Maholm, Cubs hitting stride
CHICAGO -- The Cubs are beginning to play better baseball and part of the reason is solid starting pitching.
Left-hander Paul Maholm continued that trend on Friday, throwing six innings of one-run baseball while winning his third consecutive start. The team’s ERA during the last 12 games is under 2.40. Maholm has an ERA of 1.20 in his last three outings.
“The command of the curve ball has been big for him,” said manager Dale Sveum. “One of his first games, it was as cold as it could possibly be, and when you are a feel pitcher with four different pitches it’s not the easiest thing to do.”
Maholm is one of four starters who have given the team a chance to win as of late. The Cubs are 7-5 since April 21, holding teams to a .190 batting average over that period of time.
“So far we are trying to out-pitch each other,” Maholm said. “It’s a little friendly competition where you are pushing each other so you try to go out there and do everything you can to match it.”
Maholm had to come out of the game after six innings do to a sore right leg.
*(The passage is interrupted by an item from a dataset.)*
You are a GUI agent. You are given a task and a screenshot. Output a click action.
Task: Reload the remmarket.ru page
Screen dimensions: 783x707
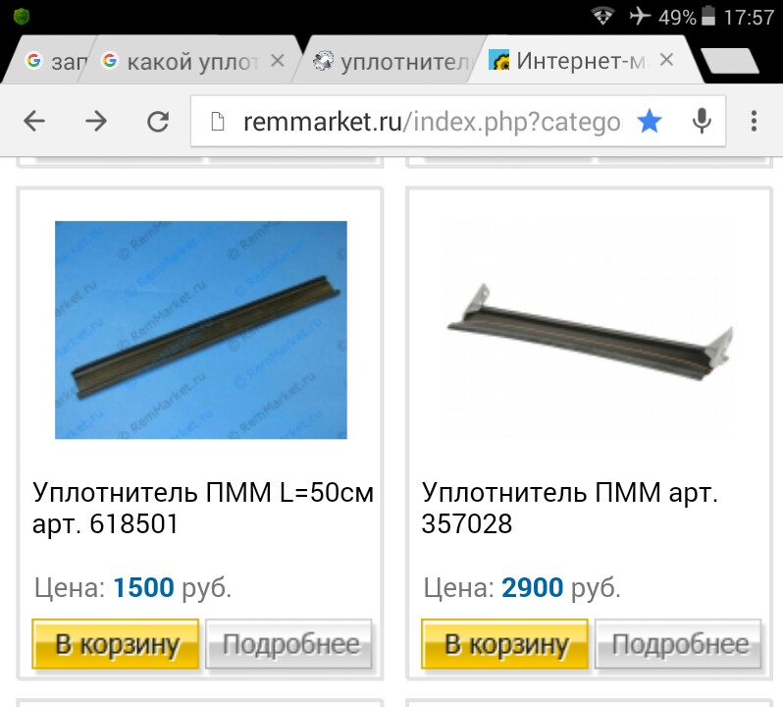pos(158,121)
The Dodgers’ Dee Gordon hit a one-hopper off of the pitcher’s right leg.
“I wasn’t going to argue with (the coaches),” he said. “I was still good to go back out and pitch, but they made a decision for a pinch-hitter and obviously it was throbbing, so I wasn’t going to argue.”
The Cubs’ new closer for the day was Rafael Dolis, who replaced the ineffective Carlos Marmol. Dolis worked his way out of a jam by getting Bobby Abreu to line out with the tying run on base for his second save of the season.
“That is part of the reason why we think he can handle this role,” said Sveum. “During spring training, he showed a lot of poise. He bounces back even if he goes ball one or two, he doesn’t lose the count. It’s been pretty impressive what he has been able to do at such a young age.”
• Sveum was ejected from the game by home-plate umpire Marty Foster. The skipper was standing up for a pitch by Dolis that would have ended the game to A.J. Ellis.
“I was asking questions,” Sveum said. “I just asked the wrong one.”